1] Wayne Northey, “Remembering David Milgaard – wrongly convicted, he ‘walked the talk’” Church for Vancouver,  May 18, 2022 

David helped set up a prison rights organization[1], and so did Joyce.[2] They could have run away from the whole system, and never looked back. But they didn’t. They stayed to help those who were still in prison. Like Paul, their Christian faith led them to look beyond their self interest to care for others who were still in danger. That is the miracle in these stories. Not the earthquake that springs the doors open, but the one that breaks a soul open. The real miracle is the change that comes with faith. The moral earthquake that opens our souls to the love of others, so we can help those in danger even when it would be easier to run away. We pray that this kind of God-sent earthquake keeps shaking us. May it keep breaking open the doors of our hearts.
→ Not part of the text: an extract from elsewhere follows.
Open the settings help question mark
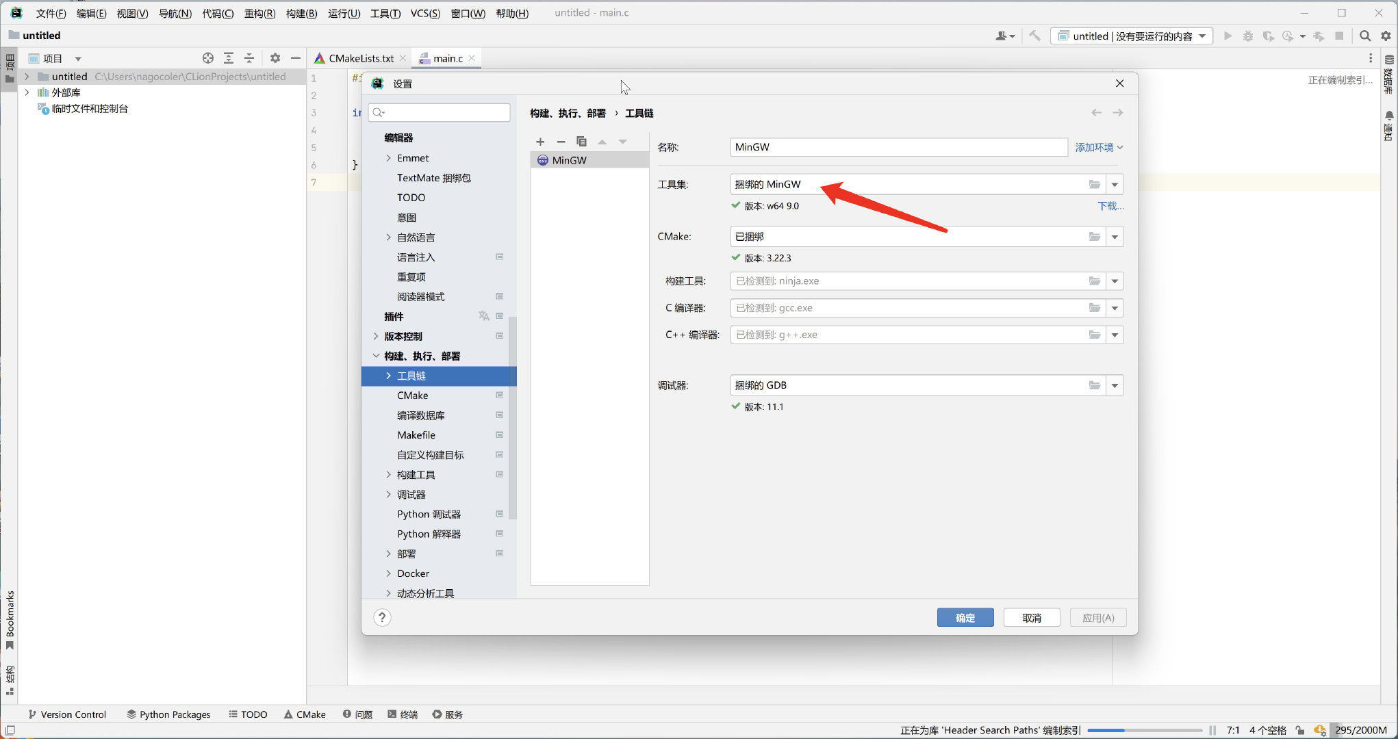1398x739 pixels. coord(382,618)
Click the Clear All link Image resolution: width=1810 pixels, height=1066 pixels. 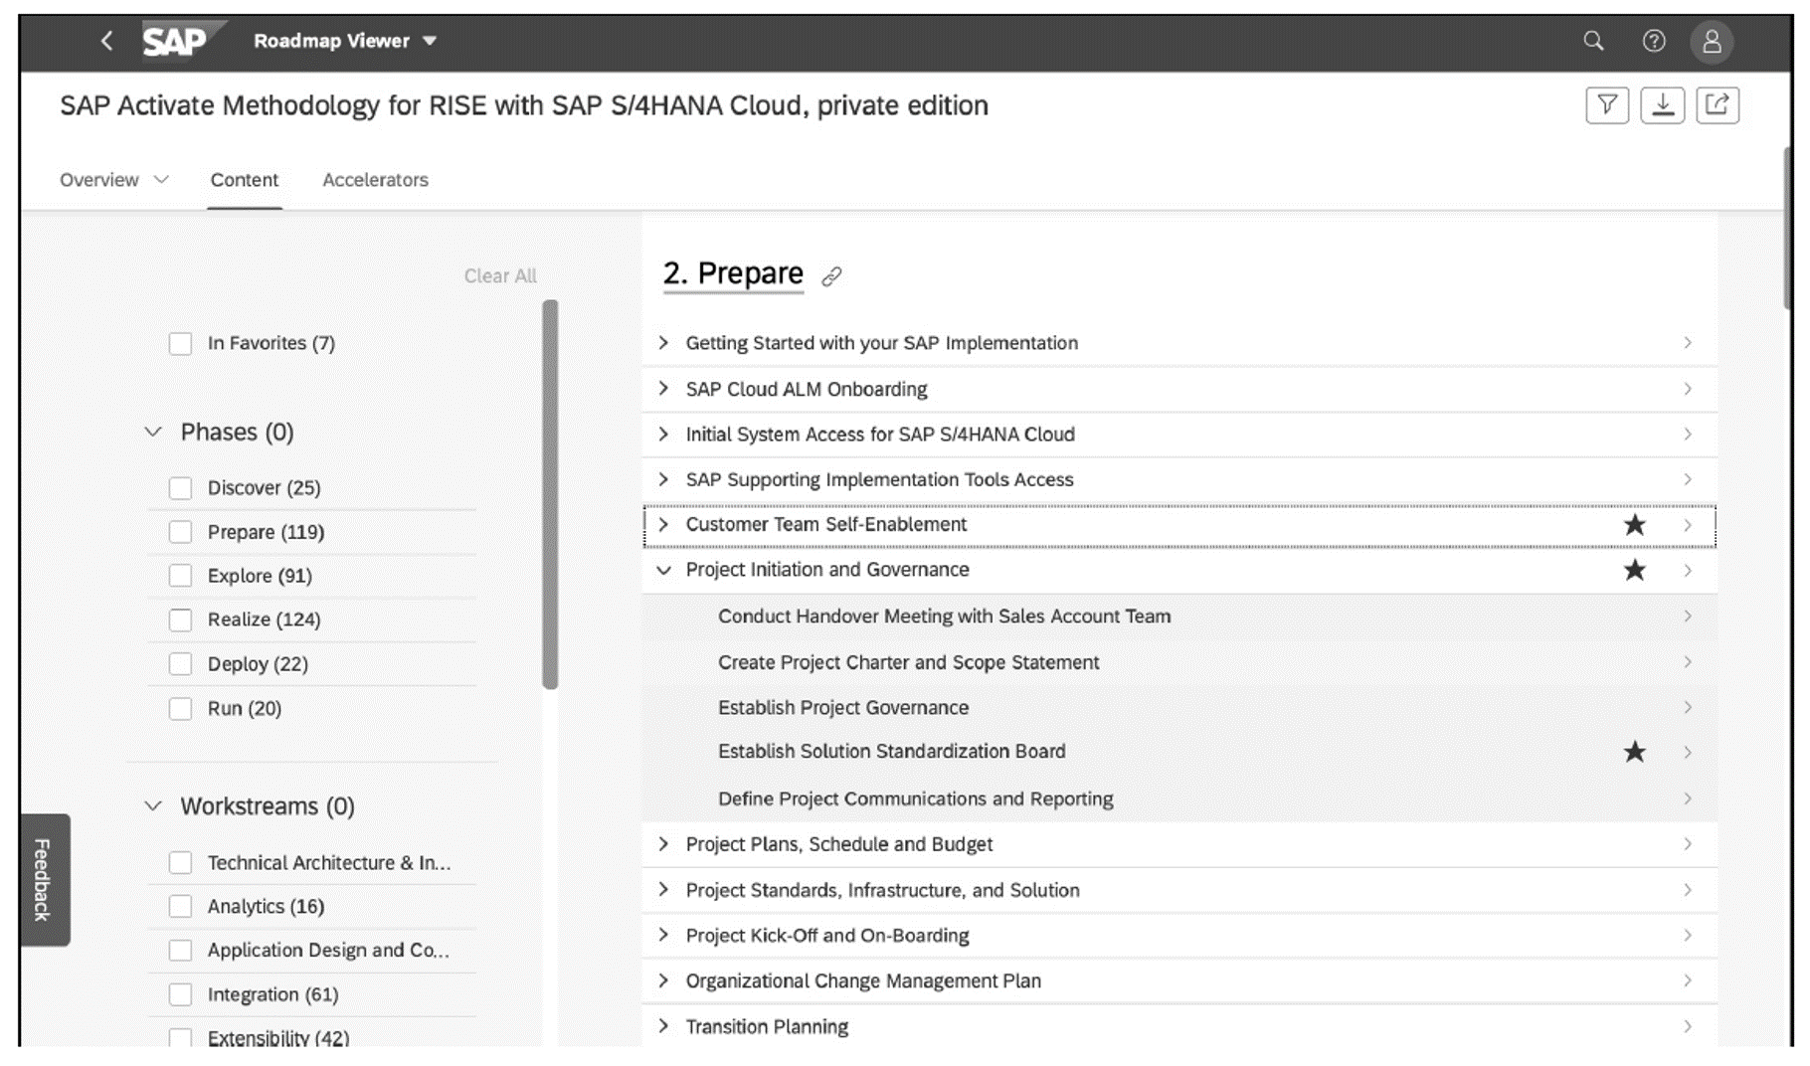click(x=500, y=275)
Break us open so we can free all those who have been imprisoned by hatred and ignorance, fear, and despair.   


[1] Jana G. Pruden, ‘This can happen to you.’ David Milgaard works to help free other innocent people – even though it opens the wounds of his past,” Globe and Mail, August 7, 2019 [2] Warren Bolon,” ‘Please, Madam Minister, set my son free' The power of a mother's love to correct injustice,” Christian Science Sentinel, May 13, 2002.